Try it: Reproduce the records precisely. Every line should be included.

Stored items
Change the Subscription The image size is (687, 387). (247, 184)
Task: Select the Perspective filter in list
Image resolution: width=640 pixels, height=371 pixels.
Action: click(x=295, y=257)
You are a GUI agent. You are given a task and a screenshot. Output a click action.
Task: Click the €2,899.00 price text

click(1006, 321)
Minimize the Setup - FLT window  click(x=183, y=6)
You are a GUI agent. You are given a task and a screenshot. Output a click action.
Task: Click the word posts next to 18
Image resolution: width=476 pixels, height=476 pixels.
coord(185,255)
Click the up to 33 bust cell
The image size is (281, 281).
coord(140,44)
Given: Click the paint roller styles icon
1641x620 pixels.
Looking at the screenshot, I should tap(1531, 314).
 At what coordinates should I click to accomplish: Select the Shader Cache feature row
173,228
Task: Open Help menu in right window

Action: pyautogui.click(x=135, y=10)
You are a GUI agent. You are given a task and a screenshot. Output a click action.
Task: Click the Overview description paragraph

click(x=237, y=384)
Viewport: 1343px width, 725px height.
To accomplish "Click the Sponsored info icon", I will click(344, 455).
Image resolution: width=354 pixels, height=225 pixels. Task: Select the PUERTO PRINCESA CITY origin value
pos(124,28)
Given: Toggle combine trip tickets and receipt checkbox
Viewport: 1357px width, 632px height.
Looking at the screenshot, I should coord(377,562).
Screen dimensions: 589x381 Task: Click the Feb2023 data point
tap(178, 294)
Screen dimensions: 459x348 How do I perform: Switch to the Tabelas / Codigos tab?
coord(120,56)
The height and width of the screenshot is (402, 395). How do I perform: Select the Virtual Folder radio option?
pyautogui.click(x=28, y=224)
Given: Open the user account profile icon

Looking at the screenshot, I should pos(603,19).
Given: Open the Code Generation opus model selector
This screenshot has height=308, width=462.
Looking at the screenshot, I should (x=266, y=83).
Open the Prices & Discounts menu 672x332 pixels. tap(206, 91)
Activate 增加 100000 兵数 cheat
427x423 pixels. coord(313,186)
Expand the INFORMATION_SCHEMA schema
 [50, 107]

Reply to the task:
Change the Subscription The image size is (687, 387). (247, 184)
Task: Select the Perspective filter in list
Image resolution: width=640 pixels, height=371 pixels.
Action: click(x=295, y=257)
You are a GUI agent. You are given a task and a screenshot. Output a click action.
Task: Click the €2,899.00 price text

click(1006, 321)
Minimize the Setup - FLT window  click(x=183, y=6)
You are a GUI agent. You are given a task and a screenshot. Output a click action.
Task: Click the word posts next to 18
Image resolution: width=476 pixels, height=476 pixels.
coord(185,255)
Click the up to 33 bust cell
The image size is (281, 281).
coord(140,44)
Given: Click the paint roller styles icon
1641x620 pixels.
Looking at the screenshot, I should tap(1531, 314).
 At what coordinates should I click to accomplish: Select the Shader Cache feature row
173,228
Task: Open Help menu in right window

Action: pyautogui.click(x=135, y=10)
You are a GUI agent. You are given a task and a screenshot. Output a click action.
Task: Click the Overview description paragraph

click(x=237, y=384)
Viewport: 1343px width, 725px height.
To accomplish "Click the Sponsored info icon", I will click(344, 455).
Image resolution: width=354 pixels, height=225 pixels. Task: Select the PUERTO PRINCESA CITY origin value
pos(124,28)
Given: Toggle combine trip tickets and receipt checkbox
Viewport: 1357px width, 632px height.
Looking at the screenshot, I should coord(377,562).
Screen dimensions: 589x381 Task: Click the Feb2023 data point
tap(178, 294)
Screen dimensions: 459x348 How do I perform: Switch to the Tabelas / Codigos tab?
coord(120,56)
The height and width of the screenshot is (402, 395). How do I perform: Select the Virtual Folder radio option?
pyautogui.click(x=28, y=224)
Given: Open the user account profile icon

Looking at the screenshot, I should pos(603,19).
Given: Open the Code Generation opus model selector
This screenshot has height=308, width=462.
Looking at the screenshot, I should (x=266, y=83).
Open the Prices & Discounts menu 672x332 pixels. tap(206, 91)
Activate 增加 100000 兵数 cheat
427x423 pixels. coord(313,186)
Expand the INFORMATION_SCHEMA schema
 [50, 107]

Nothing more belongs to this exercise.